Multi-hop wireless networks use multiple wireless nodes to provide coverage to a large area by forwarding and receiving data wirelessly between the nodes. However, because they have limited bandwidth and may interfere with each other’s transmissions, these networks can have difficulty providing service fairly to all users within the network. Users who place significant demands on network bandwidth can effectively throw the system off balance, with some parts of the network clogging up while others remain underutilized.
Over the past few years, new technology has become available that could help multi-hop networks use their wireless bandwidth more efficiently by splitting the band into channels of varying sizes, according to the needs of the users in the network. Previously, it was only possible to form channels of equal size. However, it was unclear how multi-hop networks could take advantage of this technology, because there was not a clear way to determine how these varying channel widths should be assigned.
Now an NC State team has advanced a solution to the problem.

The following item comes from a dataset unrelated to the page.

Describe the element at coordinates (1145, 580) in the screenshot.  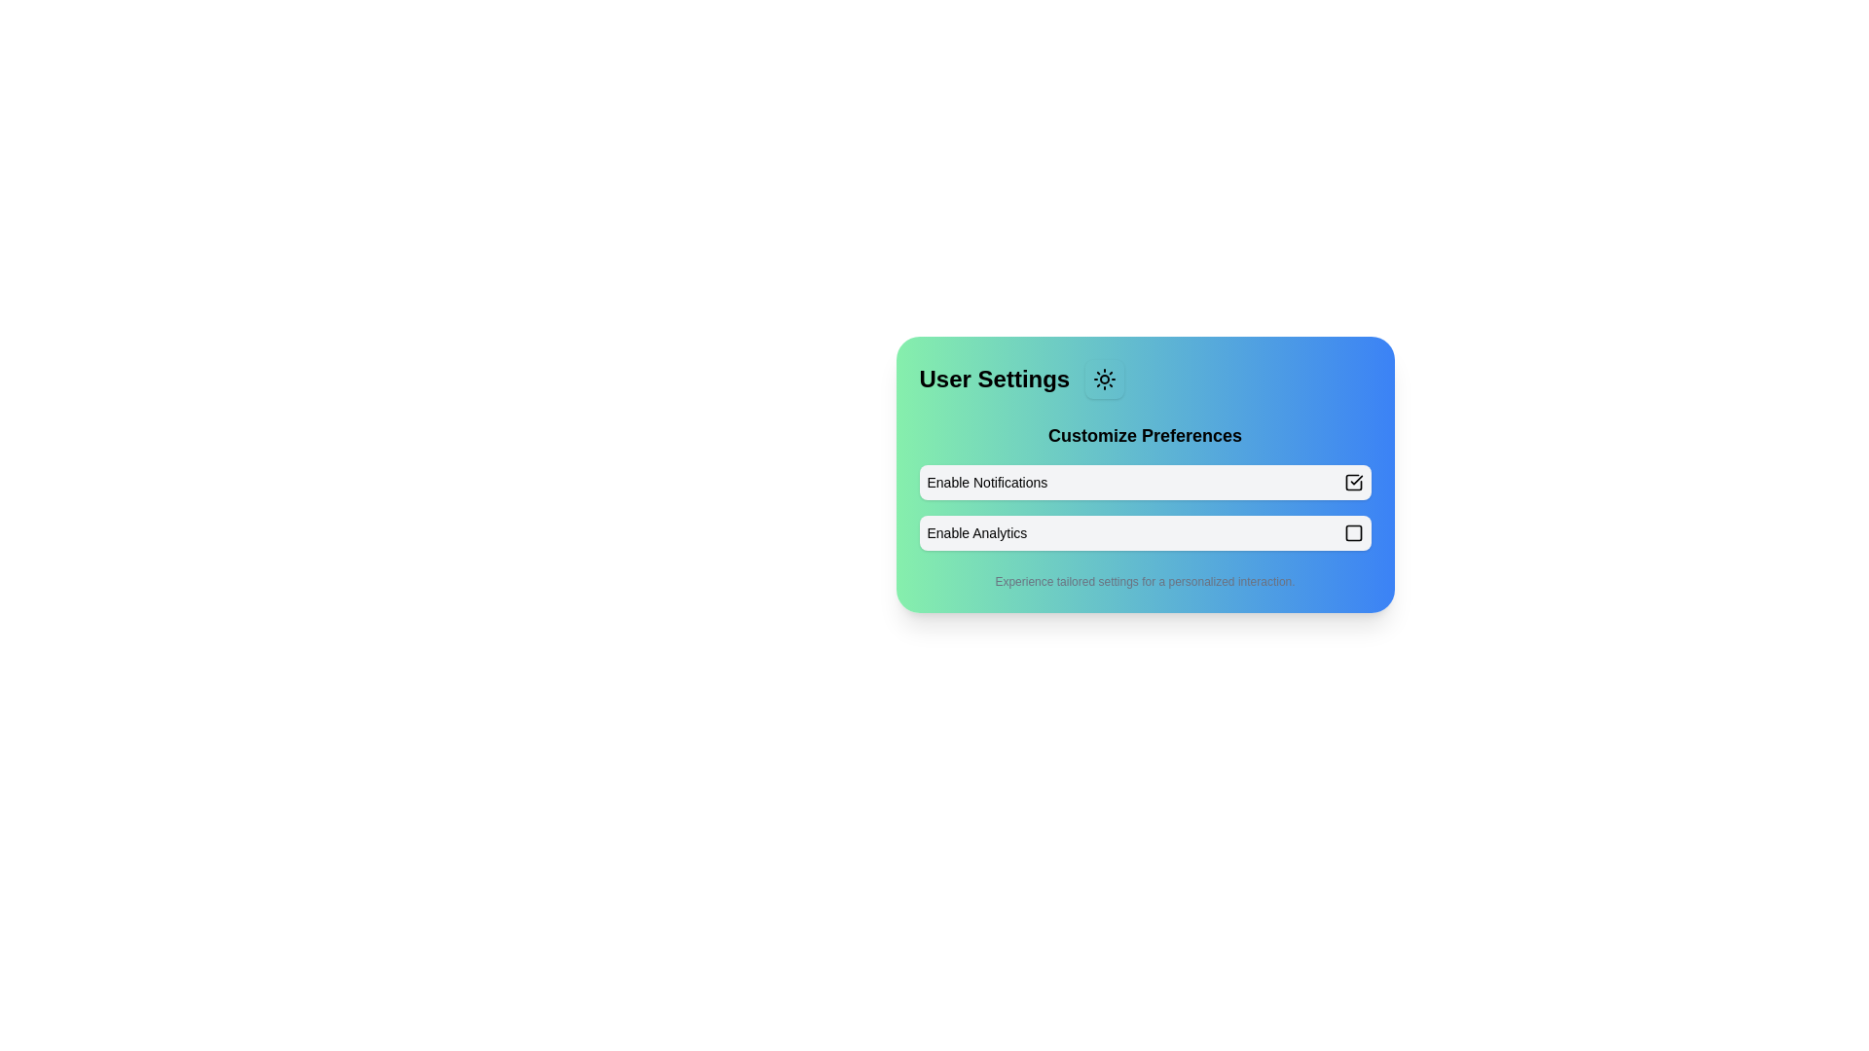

“We have developed a technique that improves network performance by determining how much channel width each user needs in order to run his or her applications,” says Dr. Rudra Dutta, an associate professor of computer science at NC State and co-author of the paper. “This technique is dynamic. The channel width may change – becoming larger or smaller – as the data travels between nodes in the network. The amount of channel width allotted to users is constantly being modified to maximize the efficiency of the system and avoid what are, basically, data traffic jams.”
In simulation models, the new technique results in significant improvements in a network’s data throughput and in its “fairness” – the degree to which all network users benefit from this throughput.
The researchers hope to test the technique in real-world conditions using CentMesh, a wireless network on the NC State campus.
The paper, “Channel Width Assignment Using Relative Backlog: Extending Back-pressure to Physical Layer,” was co-authored by former NC State master’s student Sankalp Nimborkhar. The paper will be presented June 12 at the 13th International Symposium on Mobile Ad Hoc Networking and Computing in Hilton Head, S.C. The research was supported by the U.S. Army Research Office and the Secure Open Systems Initiative at NC State.
Note to Editors: The presentation abstract follows.
“Channel Width Assignment Using Relative Backlog: Extending Back-pressure to Physical Layer”
Authors: Parth H. Pathak, Sankalp Nimborkhar, and Rudra Dutta, North Carolina State University
Presented: June 12, 2012, at the 13th International Symposium on Mobile Ad Hoc Networking and Computing in Hilton Head, S.C.
Abstract: With recent advances in Software-defined Radios (SDRs), it has indeed become feasible to dynamically adapt the channel widths at smaller time scales. Even though the advantages of varying channel width (e.g. higher link throughput with higher width) have been explored before, as with most of the physical layer settings (rate, transmission power etc.), naively configuring channel widths of links can in fact have negative impact on wireless network performance. In this paper, we design a cross-layer channel width assignment scheme that adapts the width according to the backlog of link-layer queues. We leverage the benefits of varying channel widths while adhering to the invariants of back-pressure utility maximization framework. The presented scheme not only guarantees improved throughput and network utilization but also ensures bounded buffer occupancy and fairness.